Pour le moment dominera sûrement l’expectative de l’ouverture des banques, la fin des contrôles sur les capitaux, l’été et la « normalisation » des choses; mais après demain les mesures draconiennes d’ajustement  commenceront à tomber de tout son poids et là nous saurons la vérité d’où va le processus politique dans le pays.

En tout cas, nous voulons conclure cet article en soulignant le problème théorique-stratégique que la capitulation de Syriza a mis sur la table: un, que les conditions historiques actuelles ont retiré toute base matérielle à l’expectative d’un cours anticapitaliste des directions  réformistes; deux,  insister sur la conclusion que l’expérience du siècle dernier nous a montré: que, en l’absence de la classe ouvrière au pouvoir, il est impossible d’ouvrir la transition au socialisme. Jusqu’à quand le mouvement trotskiste continuera de renouveler une expectative qui désarme et conduit à un cours de capitulation, comme nous le voyons aujourd’hui, encore une fois, dans la majorité du mandelisme?
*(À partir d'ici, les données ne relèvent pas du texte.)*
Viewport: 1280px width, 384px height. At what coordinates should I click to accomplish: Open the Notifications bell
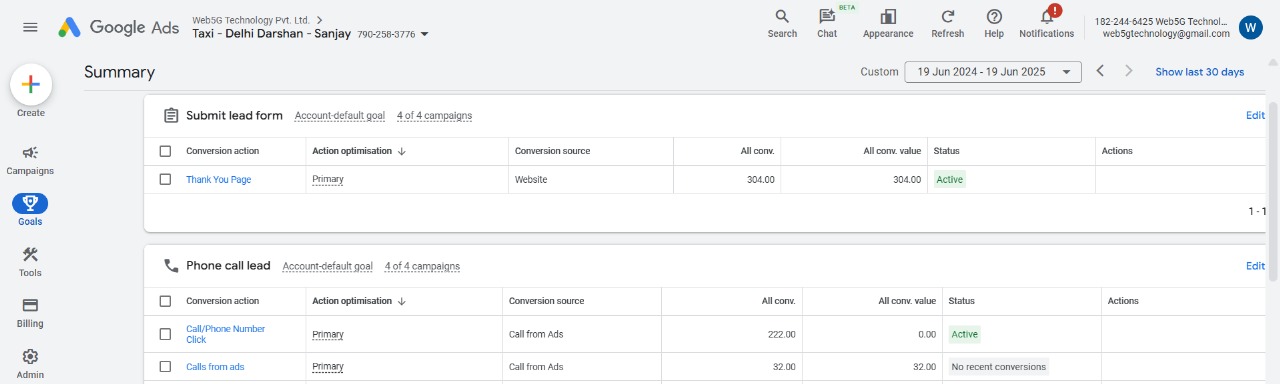(x=1047, y=16)
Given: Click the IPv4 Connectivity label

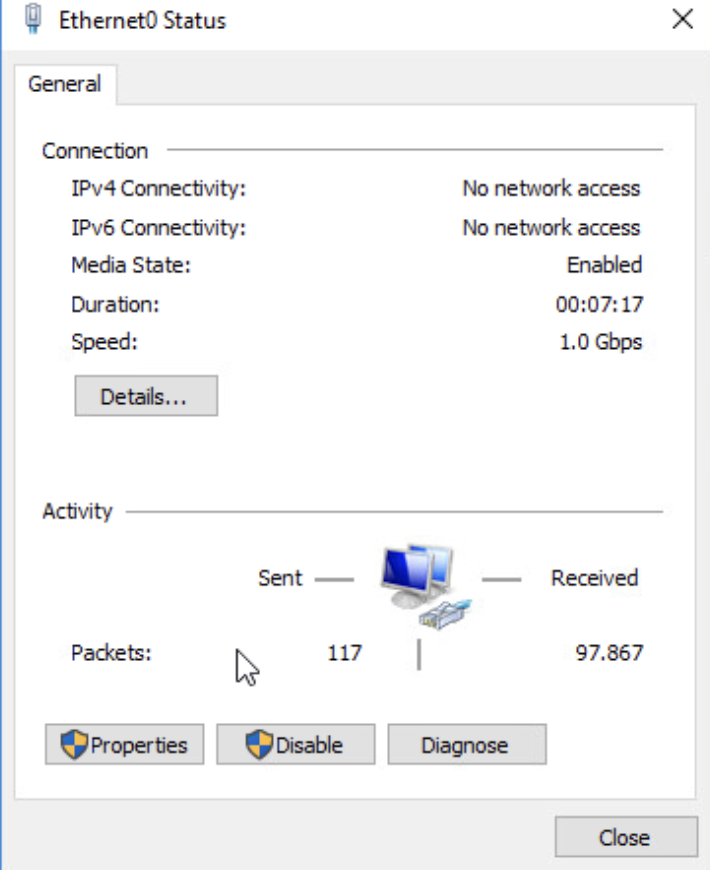Looking at the screenshot, I should [x=158, y=188].
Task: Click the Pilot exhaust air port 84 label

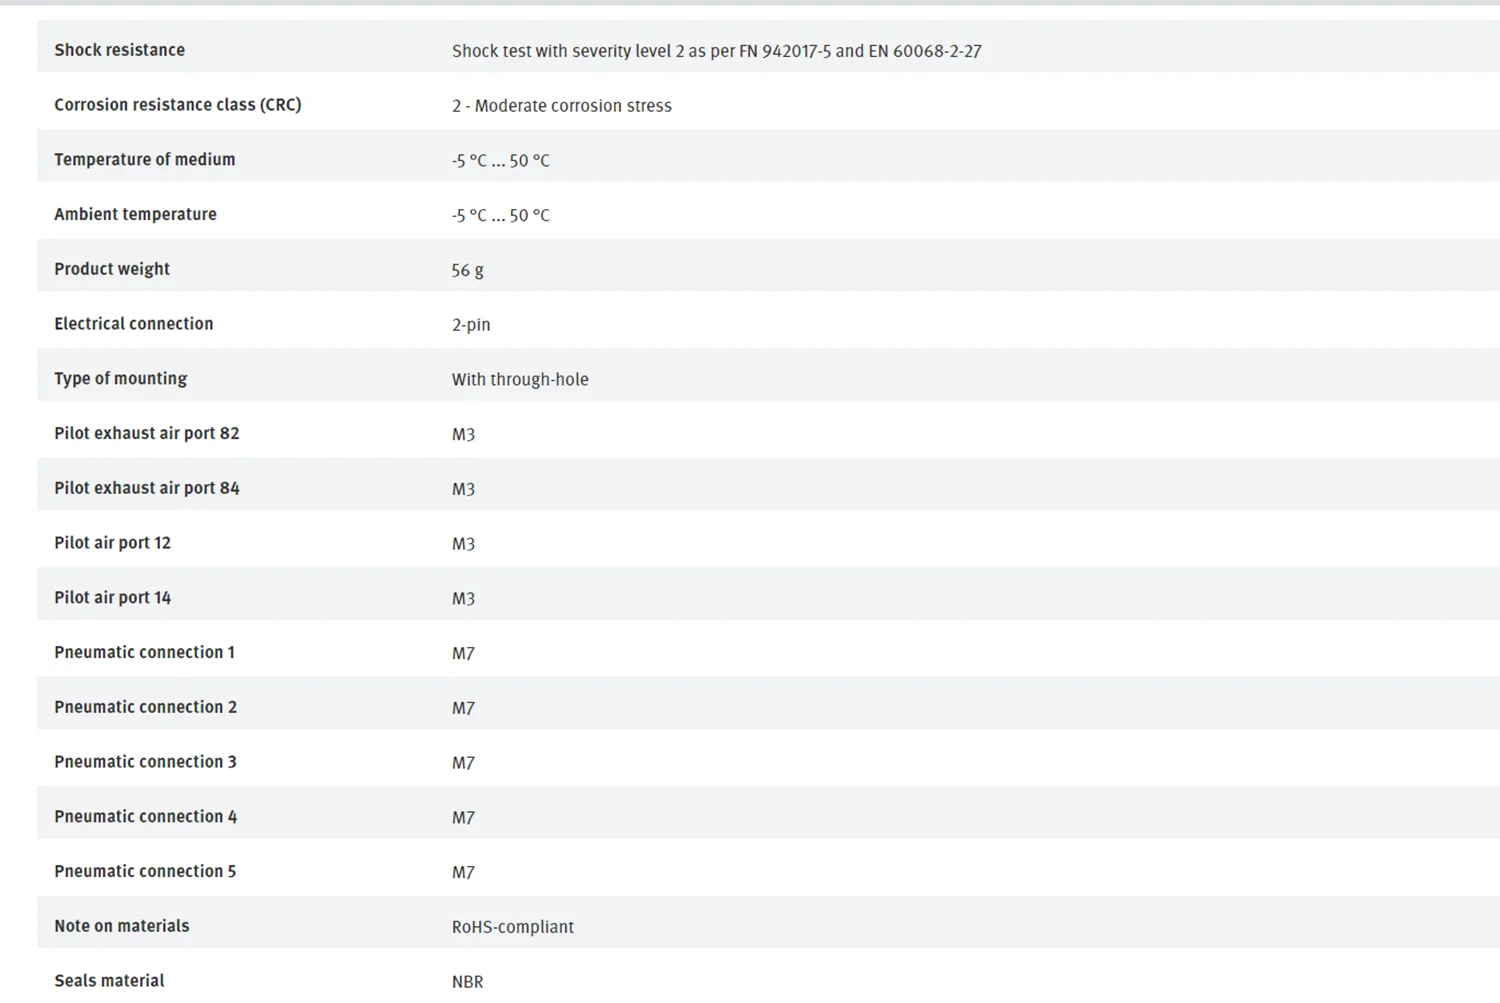Action: pos(146,488)
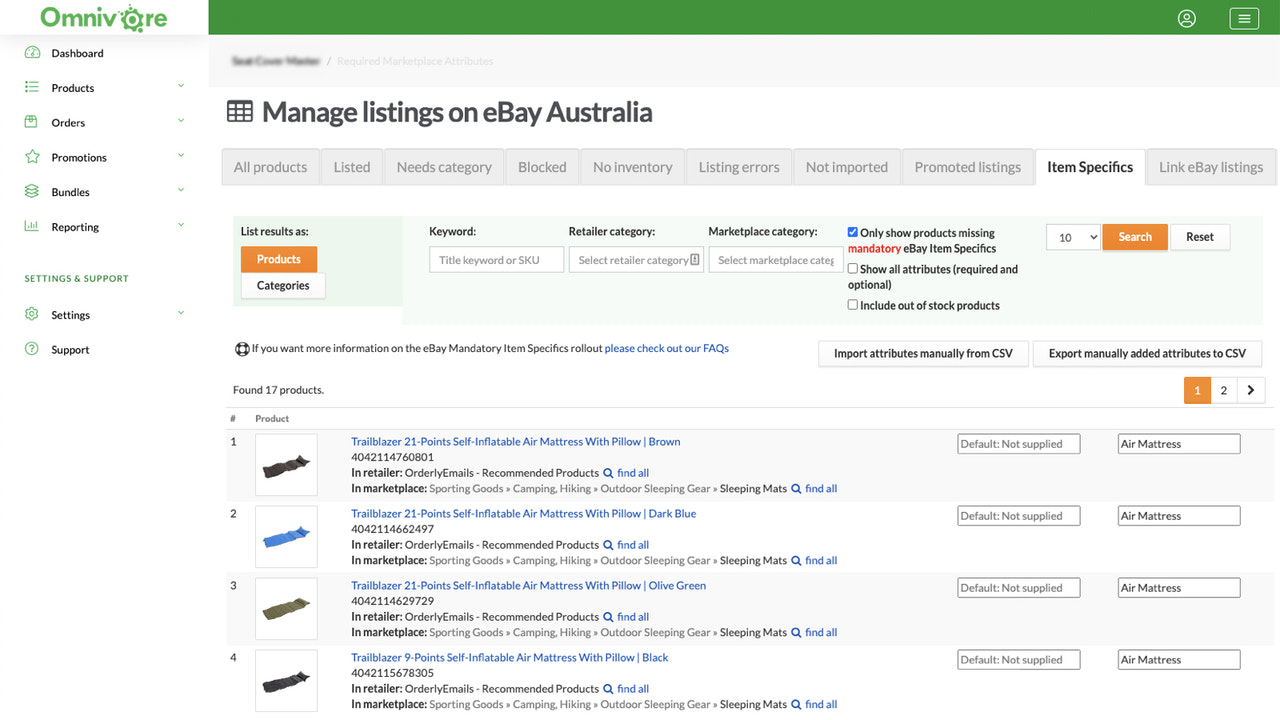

Profitons de la capitulation de Syriza pour en finir une fois pour toutes avec cette expectitative: « (…) nous ne voyons pas sur quoi pourrait s’appuyer Syriza autre que sur une gestion  parlementaire dans le contexte d’une crise économique aiguë, visant à une renégociation avec l’Union Européenne qui sera certainement marquée par une série de contradictions, mais qui finalement arrivera à une sorte d’accord (et de capitulation) »(« Questions de stratégie, » revue Socialisme ou Barbarie n ° 28, p. 49).»

Parier pour l’histoire

En tout cas, du point de vue des tâches politiques immédiats en Grèce, nous sommes d’accord avec ce qui est souligné par Alex Callinicos dans son récent débat avec Kouvelakis: « (…) est maintenant le moment de vérité (…) la politique réussie consiste à prendre un risque, à parier, à parier pour l’histoire. Qu’est-ce que Lénine a fait? Lénine a parié pour  l’histoire en 1917. Et je pense que c’est ce qui doit faire la gauche radicale et révolutionnaire en Grèce, non seulement Antarsya, mais aussi les camarades qui se trouvent dans Syriza qui s’opposent à cet accord terrible. Ils doivent parier pour l’histoire et avoir l’idée qu’ils peuvent gagner au-delà de cet recul. »

Le « saut vers l’inconnu » qui ne veut pas donner Tsipras est, en fait, parier pour l’histoire: être une opposition intransigeante face au gouvernement de Syriza et son austérité dans la perspective d’une sortie anticapitaliste de l’euro , créant des organismes de pouvoir des travailleurs et militant pour la révolution socialiste en Grèce.

Parce que la Grèce est aujourd’hui le pays qui concentre l’hypothèse d’une radicalisation politique et sociale dans un sens véritablement socialiste plus que n’importe quel autre pays de l’Europe. Et si cela se produit, si la situation politique se polarise vraiment, s’ouvrirait un nouveau cours dans l’histoire du XXIe siècle que nous sommes en train de transiter.